Jessica Prado, Relationship Advisor & Private Banker, Silicon Valley Bank
Graduated Gavilan 2009, SJSU 2012
After Prado graduated from Gavilan, CSU schools created a nine month waiting period before a new class could enter. Bad timing? It seemed artificial but was a real, inconvenient frustration. Not one to sit around and wait, Prado distributed her resume and applied for work everywhere. She got a call back from Bank of America, interviewed and received a job offer. The communications career path she envisioned as an employee of a major technology company in Silicon Valley shifted. Instead, she now advises those companies as a private banker.
Sergio Zendejas, Insurance agent Golden Memorial Advantage Life, marketer Costco
Graduated Gavilan 2008, SJSU 2010
Zendejas shared his personal perspective. Being male from a family of farm workers, the emphasis was decidedly not on communication. At a crossroads, he flipped a coin to decide his next direction. Heads: take the communications class. Tails: continue hanging with his friends. Heads it was. He enrolled, then pushed himself to take all the courses. Zendejas received his degree from Gavilan and transferred to SJSU to continue studying communication studies. Repurposing the familiar phrase "gateway drugs," he described communications studies as gateway courses to succeed with career pursuits.
Nahal Dadrass Hayes, Accountant, Monterey Mushrooms
Graduated Gavilan 2002, Cal Poly San Luis Obispo 2005
Born in Iran as politics became volatile, Dadrass Hayes was three years old when her parents immigrated to the US. English is her second language. She recalled feeling very uncomfortable speaking in front of people and identified it as an obstacle. She earned her Communications Studies certificate and transferred to study business and accounting at Cal Poly San Luis Obispo, a school emphasizing presentations and project work. She credited Gavilan's communications program as pivotal to her success at SLO.
Panelists Eryka Temores, Patricia Mondragón, Jessica Prado, Sergio Zendejas and
Nahal Dadrass Hayes field questions from Gavilan students.
Panelists shared about their educational pursuits before answering questions from the audience:
How would you compare the communications courses at Gavilan to the communications courses at SJSU?
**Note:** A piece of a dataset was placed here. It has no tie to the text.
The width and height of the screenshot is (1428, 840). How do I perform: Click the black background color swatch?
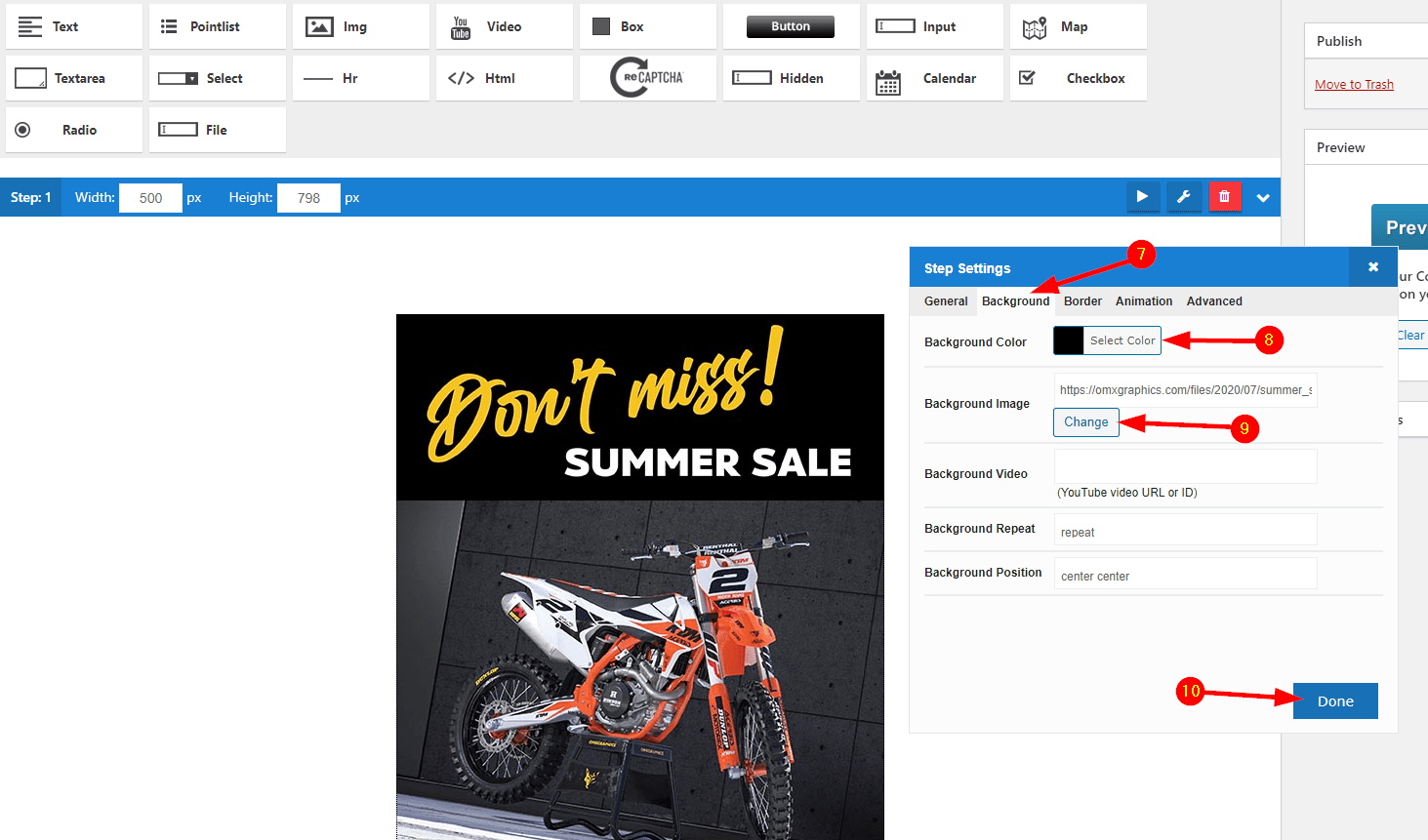[1069, 340]
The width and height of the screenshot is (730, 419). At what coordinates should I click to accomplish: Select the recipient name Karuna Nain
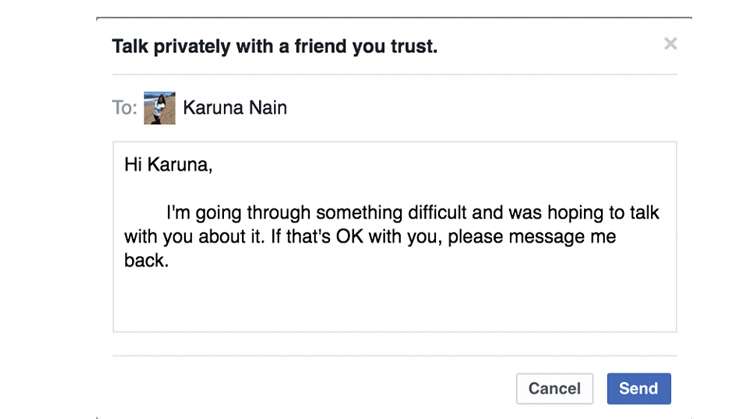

Mondragón: I enjoyed communications more at Gavilan, where there is an emphasis on the individual person. The classes at SJSU focused on career preparation and included an emphasis on teaching.
Zendejas: Some of the prerequisite classes weren't that interesting, but the classes in the major were similar to course work at Gavilan. I did notice the preponderance of women in the program.
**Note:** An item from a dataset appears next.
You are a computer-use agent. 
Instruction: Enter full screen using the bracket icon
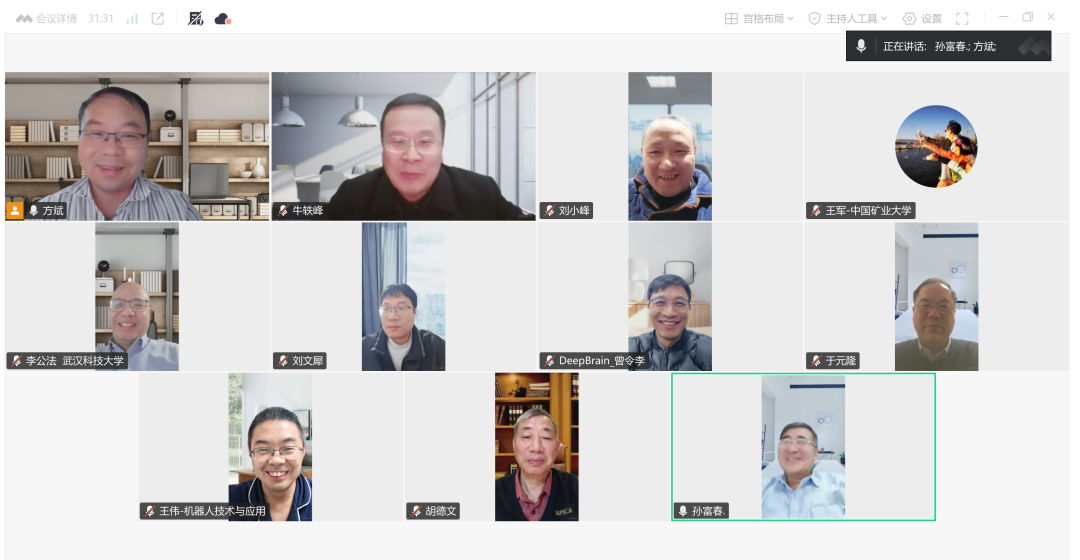coord(962,19)
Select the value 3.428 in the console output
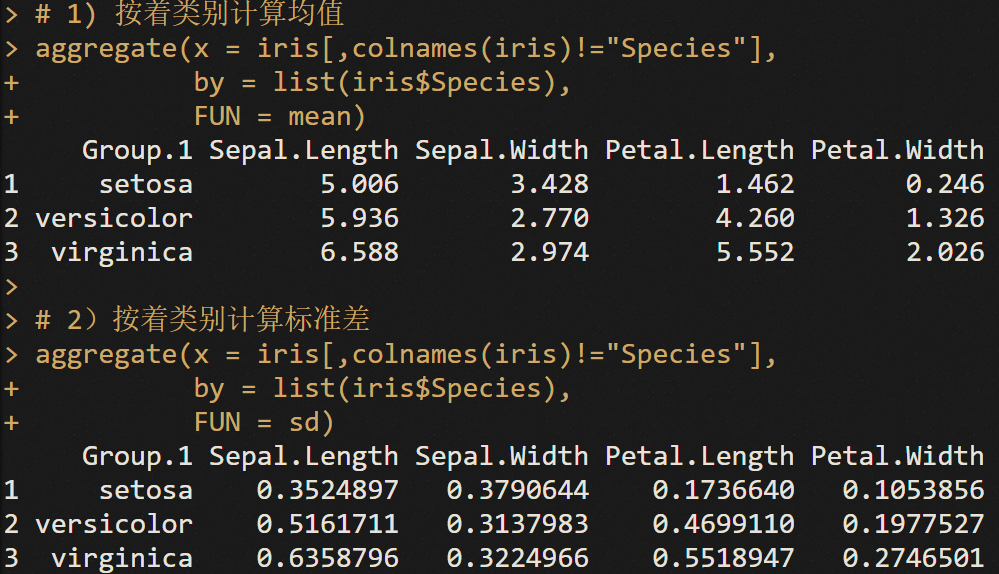The image size is (999, 574). coord(550,184)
Besson: Yes, the communications industry and career paths seem to have a lot of women. An outreach to more men would benefit the industry. SJSU offers a solid foundation for teaching communications.
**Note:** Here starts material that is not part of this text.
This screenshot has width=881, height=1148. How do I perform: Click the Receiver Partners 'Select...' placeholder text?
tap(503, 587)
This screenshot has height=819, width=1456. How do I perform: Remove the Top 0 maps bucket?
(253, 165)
After graduating with your communications degree, what were your career steps?
Temores: Find ways to focus, narrow down what you want. Make those discoveries by taking internships and temporary positions. Dig your hands into your own career direction.
Prado: While working during the interim waiting period before starting SJSU, Prado discovered she really enjoyed banking and people. When her spot at SJSU finally opened up, she learned her employer would pay her tuition. She ended up without any college debt and a new career path to apply her communications degree.
Dadrass Hayes: Looking at her own career arc, she told the students to find their passion and recommended job shadowing to discover opportunities, which is how she discovered accounting as her career path.
Besson: Networking is important to career opportunities. Typically, connections are made at four-year schools.
How are communications reinforced at the middle school level?
Mondragón: Middle school students have a reputation as difficult to teach. But actually they are eager to please, they are searching for their own identities, and they need guidance and tools. Communications are emphasized across the curriculum as a Common Core skill.
What communication skill that you learned at Gavilan do you find yourself drawing on every day in your career?
Temores: Active listening, really listening without responding. I use it every day and listen to the messages behind the words as well.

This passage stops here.